Ausgewählter Text>
Fokusthema Juni 2022Industrie 4.0 gestaltet die Zukunft der Digitalisierung mit

24. Mai 2022

Autorinnen: Sabine Haeßler und Carina Gliese

Die Vernetzung von Mensch, Maschine und Produkt schreitet unaufhörlich voran. Kaum ein Tag vergeht ohne die Ankündigung einer neuen Innovation auf dem Weltmarkt. Maschinen, die miteinander kommunizieren, knappe Materialbestände identifizieren und direkt eine Nachbestellung auslösen, sind längst keine Neuheit mehr. Mit dem Internet der Dinge, Kommunikation von Maschine zu Maschine und Produktionsstätten, die immer intelligenter werden, kommt es zu einer weltweiten Vernetzung über Unternehmens- und auch Ländergrenzen hinweg. Die Digitalisierung ist auch hier das Schlüsselthema – besonders in der Produktion. Die Gefahr für deutsche Unternehmen: Sie verlieren ohne den Einsatz von vernetzten Prozessen, intelligenten Informationstechnologien und digitalen Lösungen schnell den Anschluss an die Zukunft. Das Konzept Industrie 4.0 zielt darauf ab, der deutschen Industrie mit Hilfe von Informations- und Kommunikationstechnologien den Weg für die intelligente Vernetzung von Maschinen und Abläufen zu ebnen. Das gewählte Leitbild 2030 für Industrie 4.0 hebt Souveränität, Interoperabilität und Nachhaltigkeit als zentrale Themen hervor und schafft einen Leitfaden, wie digitale Ökosysteme zukünftig weltweit gestaltet werden können.

Intelligente Vernetzung als Chance

Für Unternehmen gibt es zahlreiche Möglichkeiten, die intelligente Vernetzung zu nutzen, zum Beispiel im Bereich flexible Produktion. Flexible Produktion bedeutet unter anderem eine digitale Vernetzung der oft zahlreichen Unternehmen, die in die Herstellung eines Produkts involviert sind und zu seiner Entstehung beitragen. Durch die Verknüpfung ist eine bessere Abstimmung zwischen allen Akteuren möglich. Die Produktionsschritte können optimal überwacht und gesteuert sowie die Auslastung der Maschinen besser geplant werden.

Bereitgestelltes Material>
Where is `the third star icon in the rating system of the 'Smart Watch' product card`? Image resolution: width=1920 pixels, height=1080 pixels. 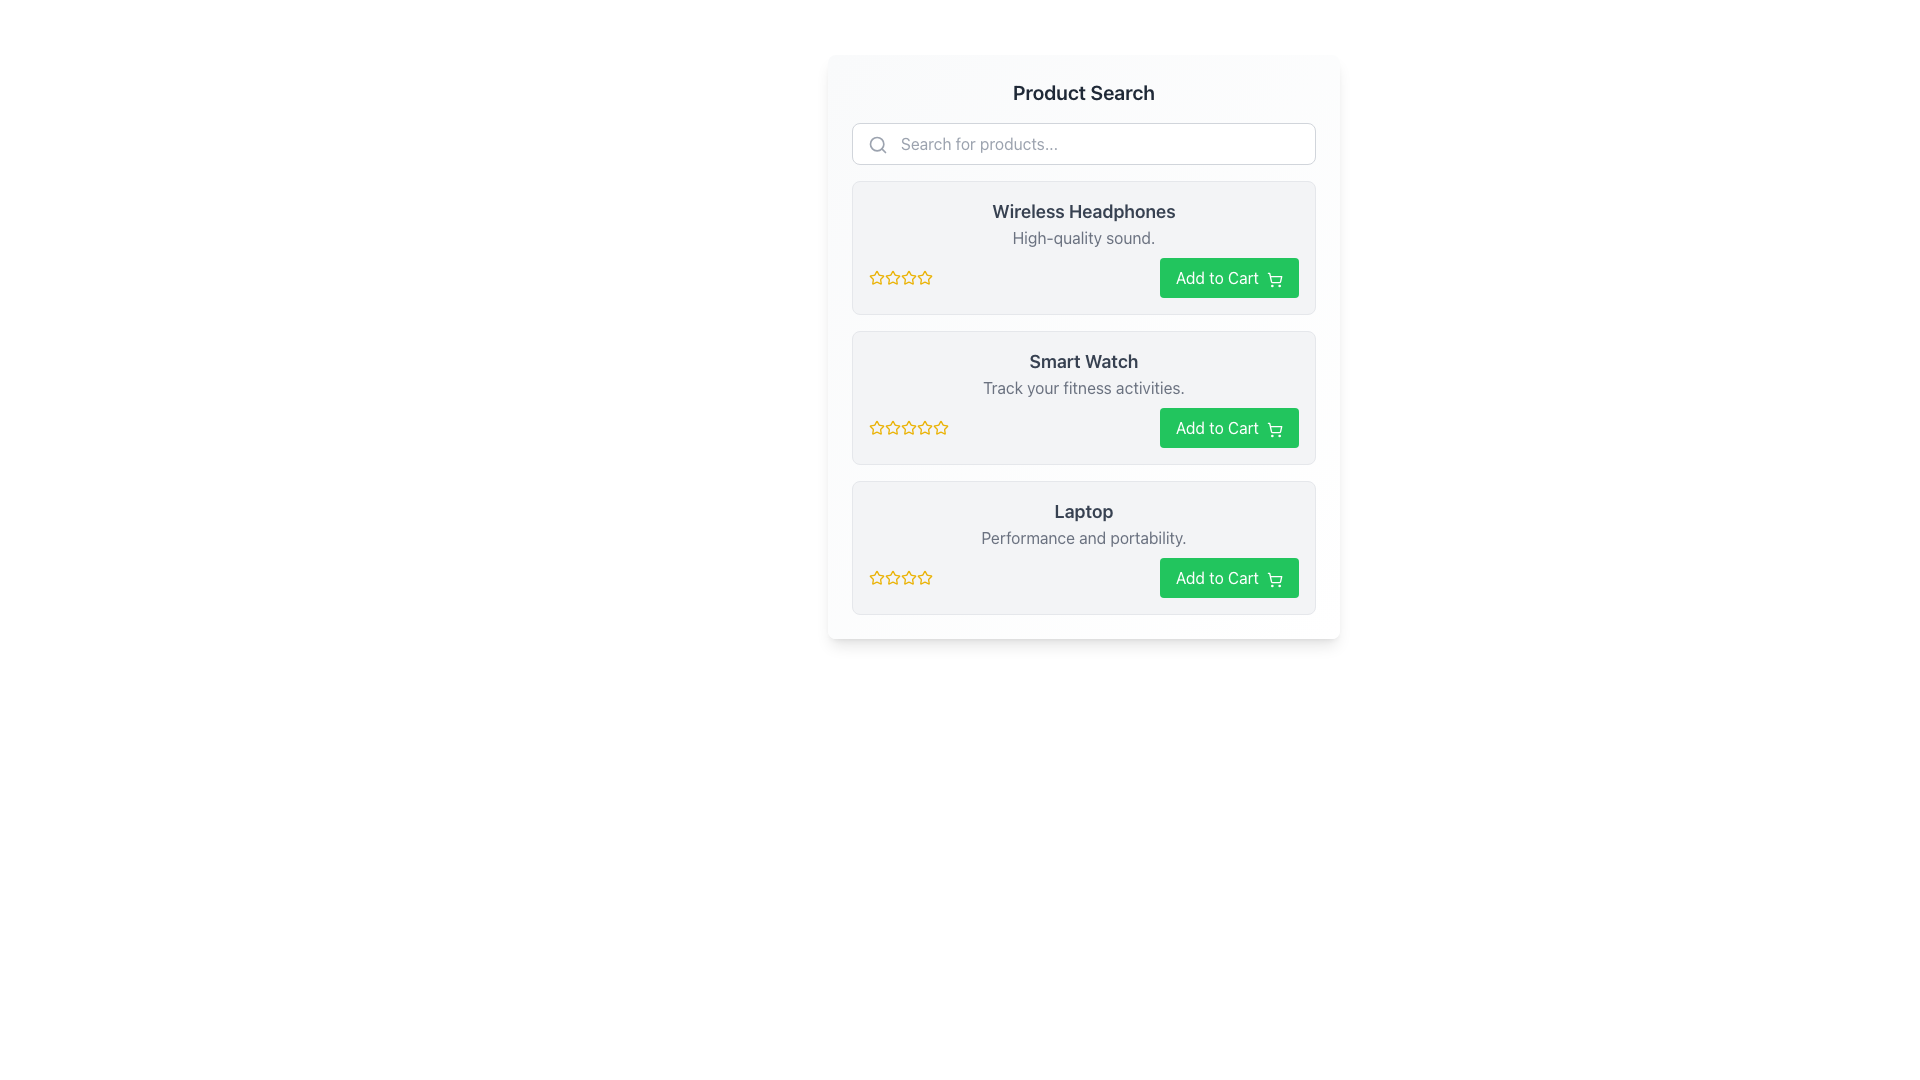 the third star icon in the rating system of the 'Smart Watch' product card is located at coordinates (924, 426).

Aufgabenstellung>
Bitte beantworte anhand des Textes zu Industrie 4.0 diese Fragen:
(a) Wer hat den Text verfasst?
(b) Welche drei Themen hebt das Leitbild 2030 für Industrie 4.0 als zentral hervor?
(c) Was bedeutet flexible Produktion laut Text unter anderem?
Das Material steht für sich und gehört nicht zum Text.

Ergebnis der Aufgabe>
(a) Sabine Haeßler und Carina Gliese.
(b) Souveränität, Interoperabilität und Nachhaltigkeit.
(c) Eine digitale Vernetzung der oft zahlreichen Unternehmen, die in die Herstellung eines Produkts involviert sind und zu seiner Entstehung beitragen.